--- Begin PASSAGE SHOWN ---
Mom and I had a lot of fun shopping around the city, which we didn't have that much time to do when we were in Seoul, and I was able to eat at American restaurants for the first time in months. We also ventured out to Gwangalli beach after catching wind that a Proleague Starcraft tournament was taking place there and I couldn't pass up the opportunity. Busan was similar to Seoul, but smaller and easier to get around on foot. Although I have the navigation of Seoul's subway system down easily because of the nation-wide use of the T-Money scan card for transport, Busan uses a local system so it's not as tourist-friendly. However, it forced us to walk around and soak in more of the city instead of just leaping on a subway.

On one such occasion, mom and I found ourselves wandering down a back ally and came across a middle-aged man seated with a half watermelon and a large knife. Between chews and his otherwise serious disposition, his immediate reaction was to cut off two big chunks and offer them to us as we passed by. So you might say that the regular locals left a better taste in our mouths than the taxis in the end.

Dad seemed to like Busan too, but I think his enjoyment was derived from a different source than shopping and walking around...

Wolyeonggyo Bridge

One of our first things to do as a family was head over to the moonlight bridge, which was the first site outside of downtown and my school that I saw in Andong so it seemed fitting. Although, Mom and I had been here before Dad came, having taken a very indirect route through the small mountain behind Scott's school that would, theoretically, lead to the bridge. It ended in us getting lost and traversing through overgrowth and spider webs, weaving around burial mounds (though careful not to disturb them by getting too close) along the mountainside, and eventually coming out next to a very active-sounding house. We had to creep through their property and find our way down to the road near the bridge from there, and after that figured the best way to come this next time would be through the main road.

Although the last time I was there the cherry blossoms were blooming, I almost preferred the look of it on this visit because everything was more green and vibrant. The fall and winter should be stunning too, I think.
--- End PASSAGE SHOWN ---
◆ REQUIREMENTS ◆
- 1) Answer these questions from the travel passage:
(a) Which beach did the narrator and Mom go to after hearing about a Starcraft tournament?
(b) What was the middle-aged man in the back alley seated with?
(c) Why did the narrator almost prefer the look of the bridge on this visit?
- 2) Tell whether each statement agrees with the travel passage, and quote the words that decide it:
(a) Busan uses the same T-Money transport system as Seoul.
(b) Mom and the narrator got lost on their earlier route to the bridge.
(c) The cherry blossoms were blooming during this visit to the bridge.
- 3) Carry on writing the travel passage about Busan and Wolyeonggyo Bridge from its last sentence.
--- Begin STORED DATA ---
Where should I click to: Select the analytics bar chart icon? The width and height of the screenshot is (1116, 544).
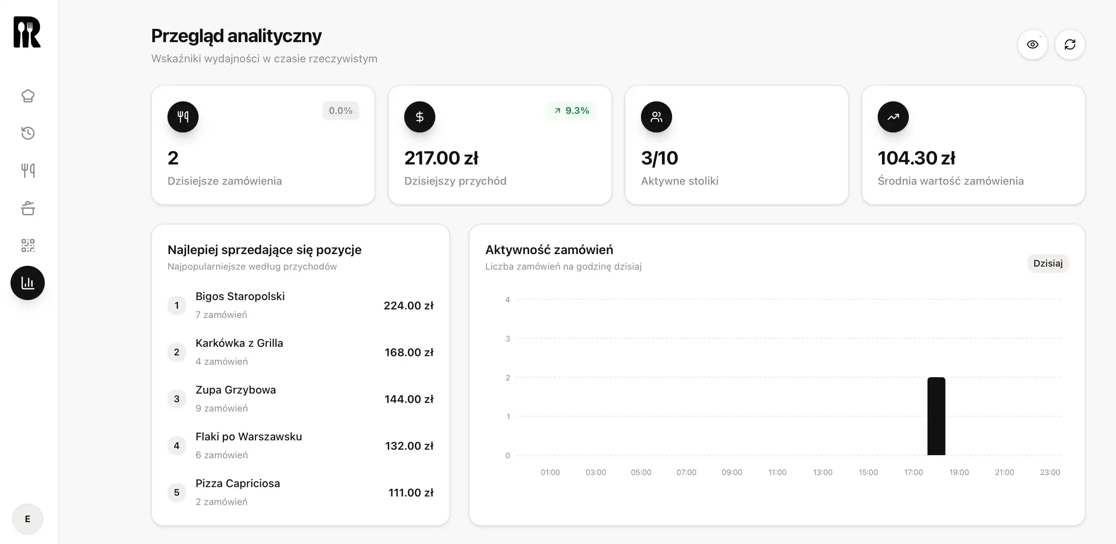pos(28,283)
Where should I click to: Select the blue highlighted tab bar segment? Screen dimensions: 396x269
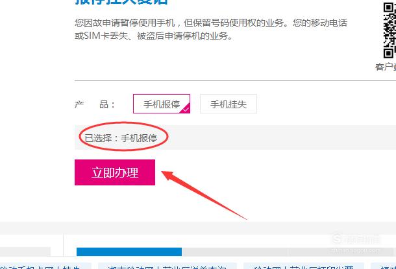[129, 251]
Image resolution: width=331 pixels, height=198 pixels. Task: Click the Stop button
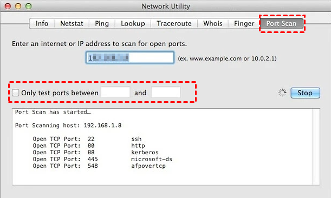(x=305, y=93)
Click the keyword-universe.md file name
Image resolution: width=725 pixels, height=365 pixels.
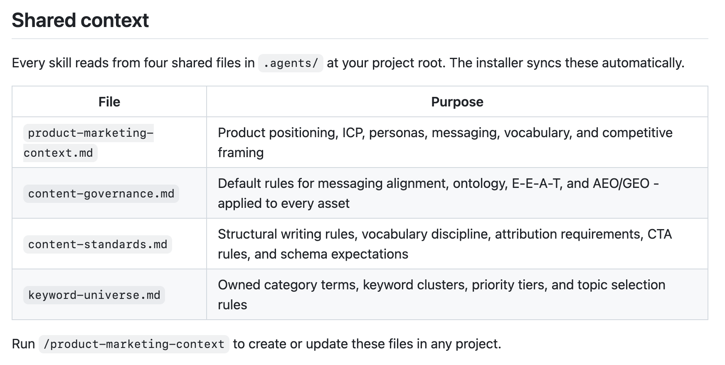point(94,295)
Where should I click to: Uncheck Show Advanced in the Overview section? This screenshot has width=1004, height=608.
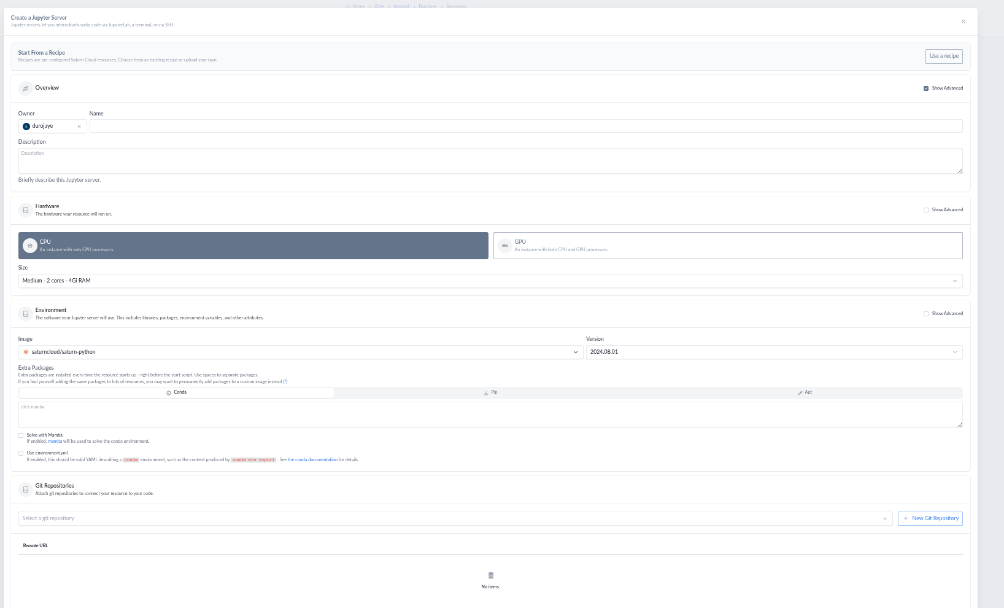coord(926,88)
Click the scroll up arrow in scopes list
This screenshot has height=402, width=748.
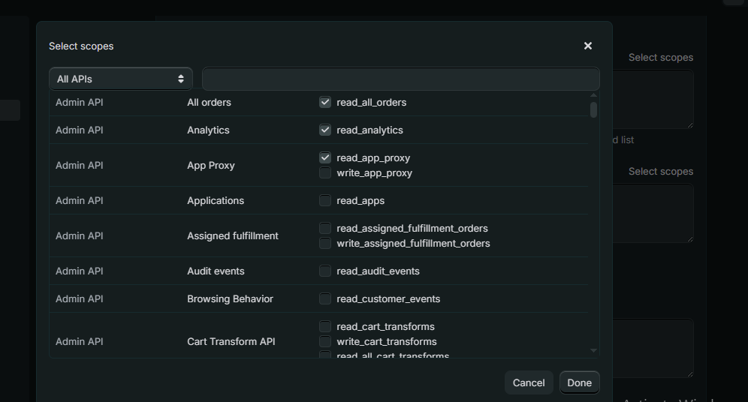[593, 95]
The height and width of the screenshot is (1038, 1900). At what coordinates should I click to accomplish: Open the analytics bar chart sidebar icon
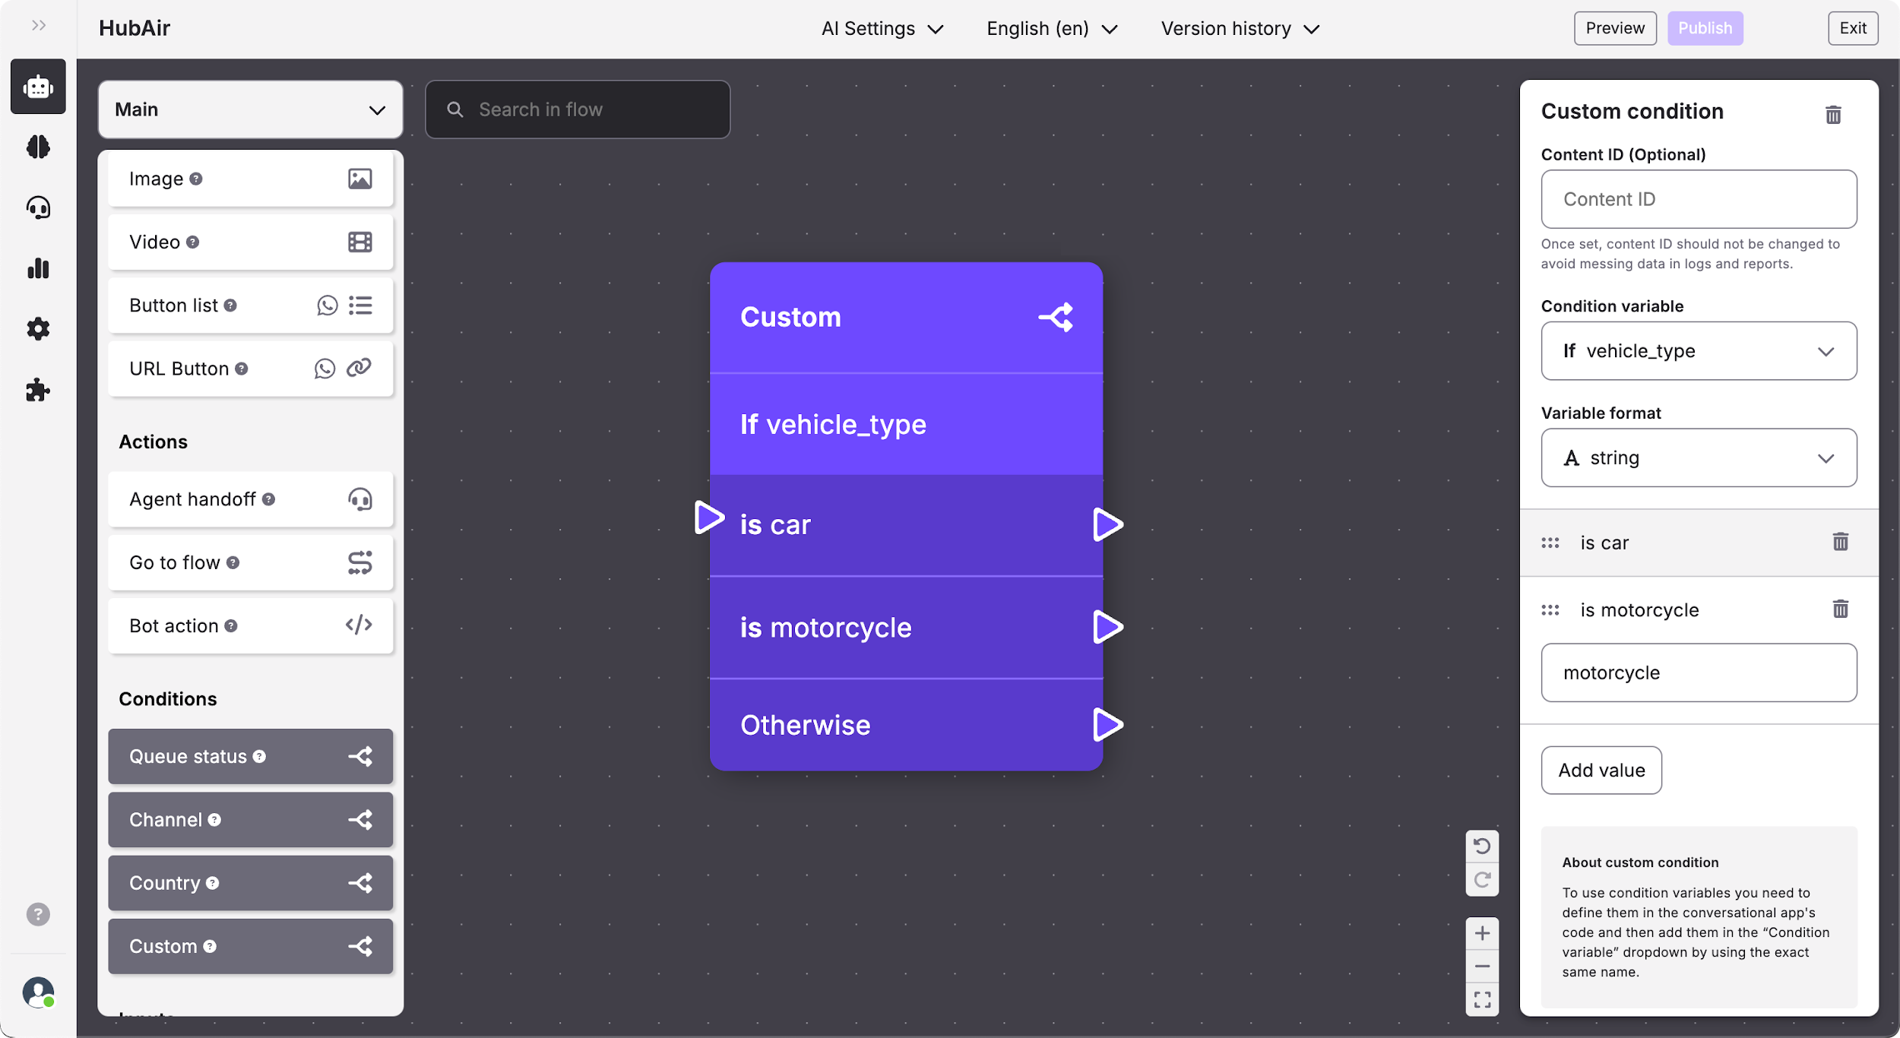coord(38,268)
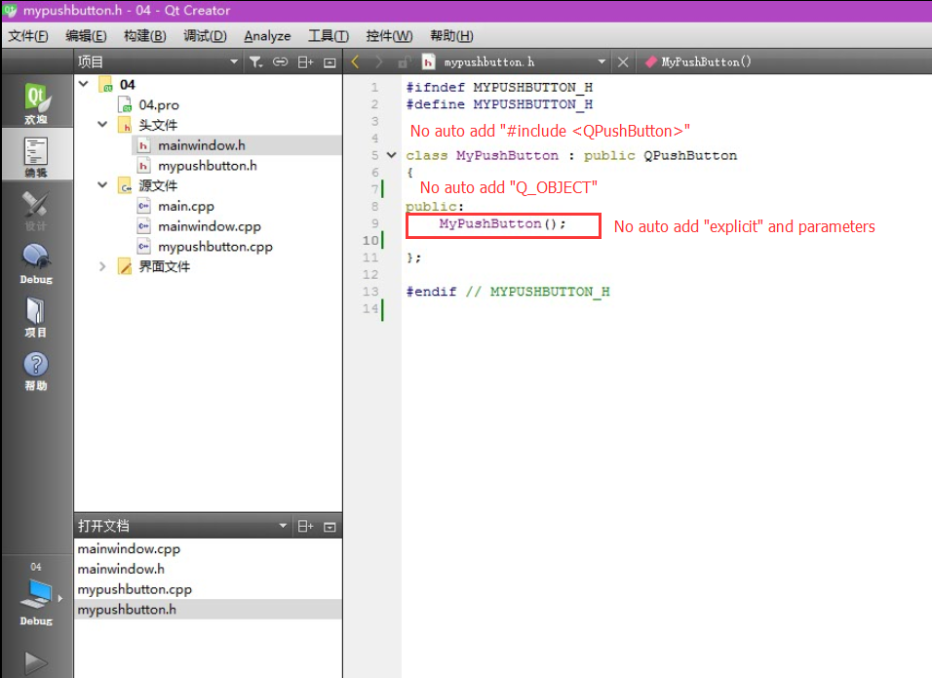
--- End STORED DATA ---
◆ RESULTS BY TASK ◆
- 1)
(a) Gwangalli beach.
(b) A half watermelon and a large knife.
(c) Because everything was more green and vibrant.

- 2)
(a) No: "Busan uses a local system so it's not as tourist-friendly."
(b) Yes: "It ended in us getting lost and traversing through overgrowth and spider webs"
(c) No: "the last time I was there the cherry blossoms were blooming"

- 3)
After crossing over the bridge we checked out the cultural museum, which is split between the museum itself with artifacts and displays modeling the customs of Korea and Andong itself, and a number of historic buildings outside of the museum that trail up the hill nearby- all moved to that location due to the construction of the dam to escape being buried under the river.

Chung Yang San

Then the mountain. Chung Yang San. I recall after the first time I went there with my school, coming home and saying to Scott that "I have just been to the most beautiful place that we'll never go see, because I'm not climbing up there again." But we certainly did.
Both me and my parents and Scott and his set out. The plan was to find, to the best of my knowledge, the original pathway up the mountain that would lead first to the temple and then to the sky bridge. We found a map that showed us three possible entrances. Only the two furthest from the town where the bus dropped us off led to the temple, and since I spent my first trip there sleeping in the back of a teacher's car and trying not to drool all over one of my co-teachers' shoulders, it came down to a 50-50 guess. Naturally, I selected the wrong one of the two, which turned out to be a very steep driving path for cars up to the temple, and generally used only to walk down. Luckily, the rain held out until we made it to the temple for shelter.
Not having checked the weather beforehand, we were a little ill-prepared the rain, but a vendor counter under the shelter of a raised pavilion was stocked with rain ponchos so we all remained in good spirits.
While we were waiting, the temple supplied all of us taking cover under the pavilion with a tray piled high with dokk (soft rice cakes), these covered in a plain white powder or a peanut powder.
A short distance from our shelter was the large shared temple water basin for getting a drink, so with food and water and great company, it was a welcome break from climbing and the perfect way to experience the communal atmosphere of the temple.
Now, on my first visit, I recall huffing along behind the energetic Mrs. Shim, with serious doubts about my survival. This time I had apparently gained a great deal of stamina, because from my place in front of the line looking back, I could see the same echos of slow-down-or-I'll-consider-pushing-you-off-this-mountain in the eyes of our families.

Actually all of us did very well, and it seemed the strain of climbing wasn't as bad as I'd envisioned. If my parents were having a hard time I would never have guessed, because they were cheerful the whole time. Even though the rain came and went in bursts, added on to the climb itself. It was the first time I'd done anything quite like it with my parents. It seemed everyone handled it much more adeptly that I did on my first trip.

We finally made it to the sky bridge. Because of the rain, a thick mist hung around the mountain peaks, billowing in and out of the cables of the bridge as the rain began to pick up again. Before crossing, however, there was a matter of business to attend to for Dad's fellows back in Ohio...

("O" "H" "I" "O" the signature group stance of the OSU fan around the globe)

Crossing the bridge was the most fun of the entire journey up. It was ironic that I should be up there with my mom, both having said that I wasn't planning to go back, and having touched on in my blog that my mother would probably have a heart attack if she had been there.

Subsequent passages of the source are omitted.